In the other case, Titus was delegated to “appoint” elders by Paul. Titus 1:5
“This is why I left you in Crete, so that you might put what remained into order, and appoint elders in every town as I directed you”
Again, we can extrapolate very little on the process of appointing elders from these two verses. We can however know more about the characteristics of elders from these passages:
1 Timothy 3: “It is a trustworthy statement: if any man aspires to the office of overseer, it is a fine work he desires to do. An overseer, then, must be above reproach, the husband of one wife, temperate, prudent, respectable, hospitable, able to teach, not addicted to wine or pugnacious, but gentle, peaceable, free from the love of money. He must be one who manages his own household well, keeping his children under control with all dignity (but if a man does not know how to manage his own household, how will he take care of the church of God?), and not a new convert, so that he will not become conceited and fall into the condemnation incurred by the devil. And he must have a good reputation with those outside the church, so that he will not fall into reproach and the snare of the devil.”
Titus 1: ” For this reason I left you in Crete, that you would set in order what remains and appoint elders in every city as I directed you, namely, if any man is above reproach, the husband of one wife, having children who believe, not accused of dissipation or rebellion.
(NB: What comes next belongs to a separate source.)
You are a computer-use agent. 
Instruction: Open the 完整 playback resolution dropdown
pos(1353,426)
For the overseer must be above reproach as God’s steward, not self-willed, not quick-tempered, not addicted to wine, not pugnacious, not fond of sordid gain, but hospitable, loving what is good, sensible, just, devout, self-controlled, holding fast the faithful word which is in accordance with the teaching, so that he will be able both to exhort in sound doctrine and to refute those who contradict.”
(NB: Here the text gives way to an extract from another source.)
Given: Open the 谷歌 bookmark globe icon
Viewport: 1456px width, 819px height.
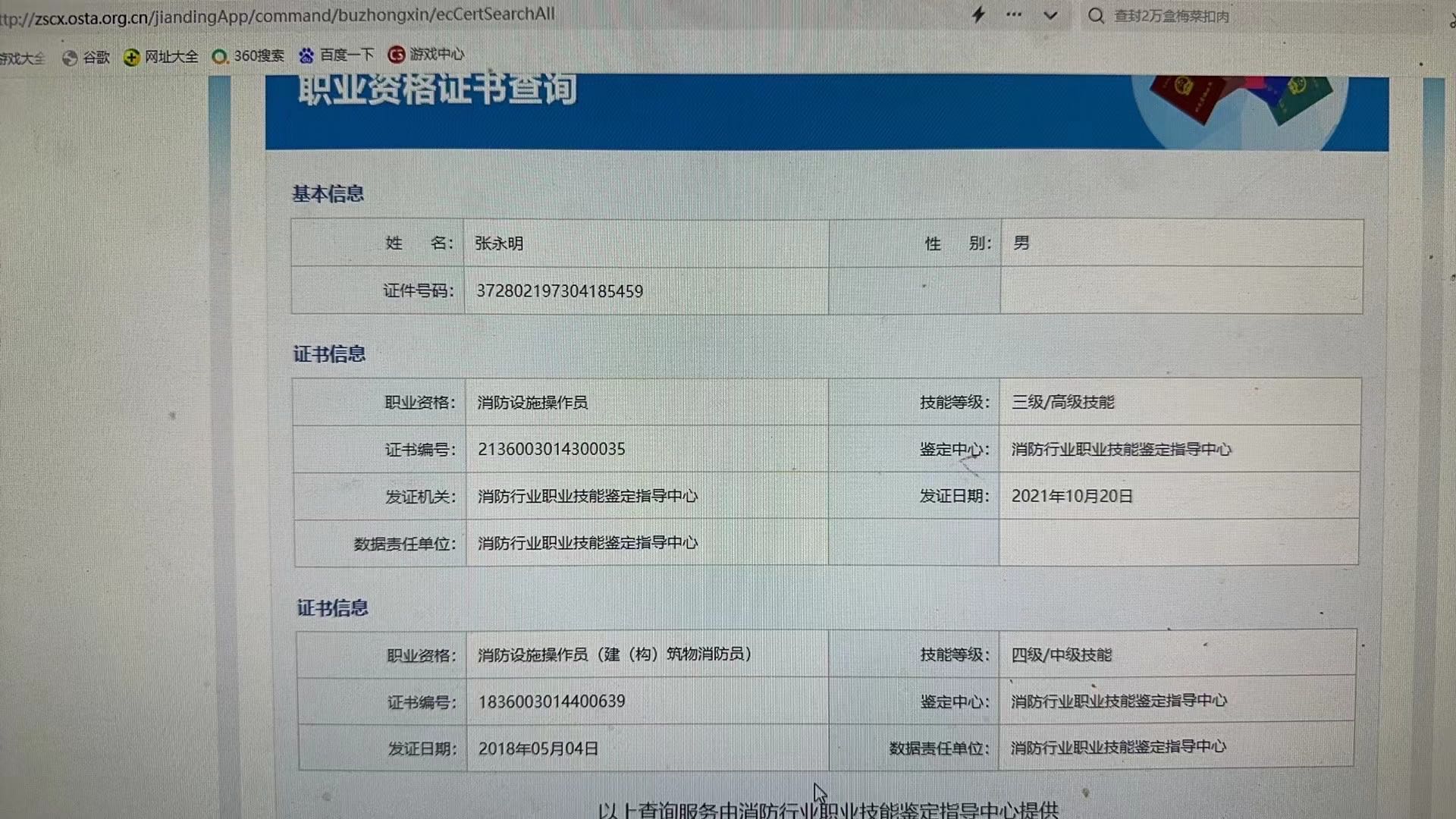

It is important to distinguish the qualifications of and elder and the recognition and appointment of an elder. They are two different things. Certainly and elder must have those qualifications. For the purposes of this post, I will not ask my normal 3 questions, but these eleven:
1. Are Elders to be appointed in the Church today? What is the biblical justification for your answer?
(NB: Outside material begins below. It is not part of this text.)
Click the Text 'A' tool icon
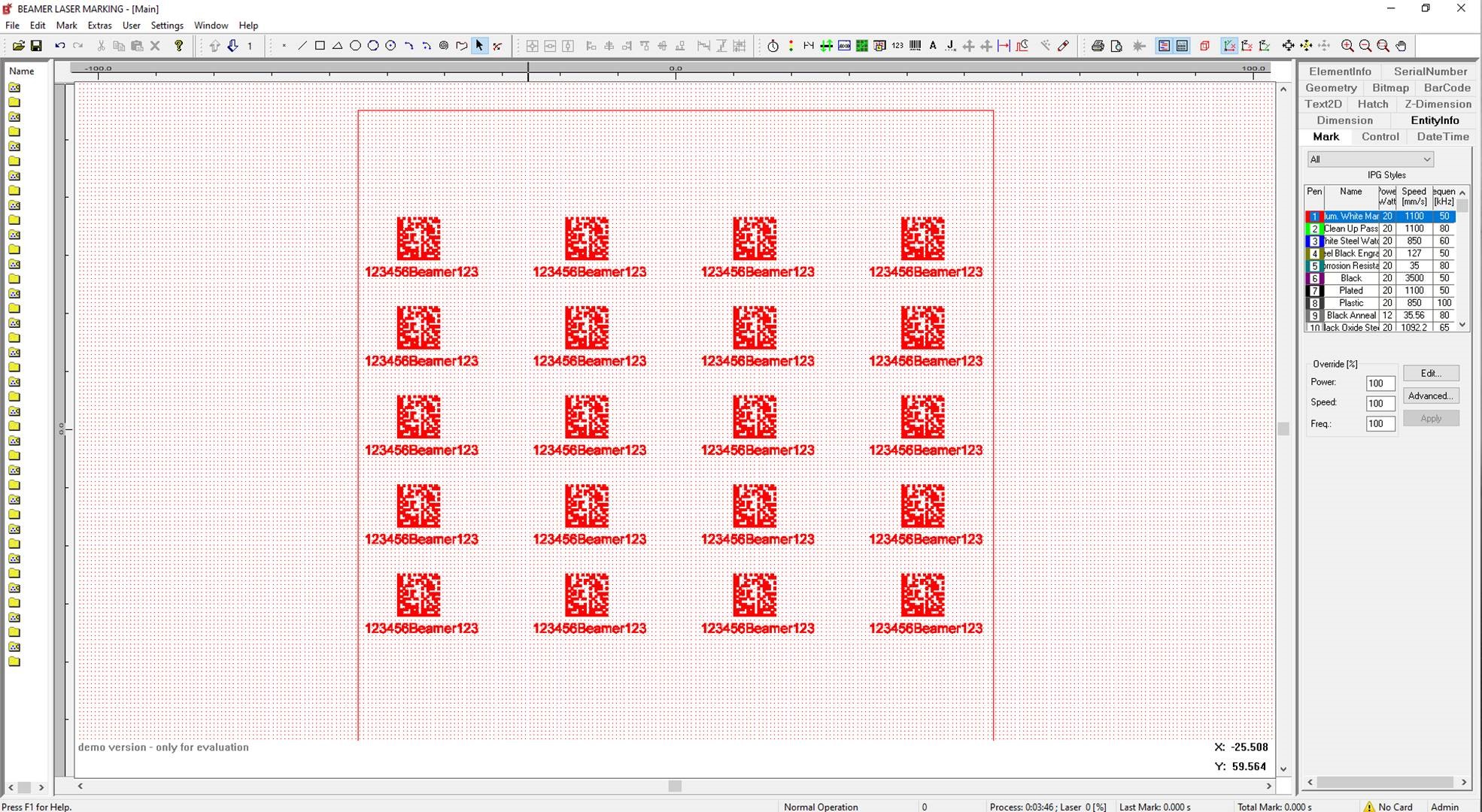1482x812 pixels. coord(933,46)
2. What did is mean to “appoint” and Elder? What should it mean today?
3. Does the appointment of elders justify the modern-day church’s practice of ordination?
4. Are elders to be appointed only by Apostles or their delegates?
5. Is Eldership an “office?”
6. Is Eldership a “position?”
7. Is it ok for a man to want to (aspire to) (desire) (seek out) the role of an Elder?
8. How does one get to be the kind of leader spoken of in Hebrews 13:17?
9. Since there is no biblically justifiable leadership hierarchy in the New Testament Church, how do we define words like “obey,” “submit,” “oversee,” “lead,” “take charge,” and “rule.”
10. Are Elders still needed for special circumstances such as praying for the sick (James 5:14), shepherding the sheep (1 Peter 5:1,2), and protecting them from wolves (Acts 20:28,29)?
11. Can the process of the selection of elders in the Old Testament be used as a model for the New Testament Church? Are Old Testament Elders and New Testament Elders the same species?
In answering these questions, try to avoid what some would call “good and necessary consequence” from logical conclusions. I come from a strong Presbyterian background and I have been steeped in the logical exaggeration on the role of, recognition of, and the appointing of Elders.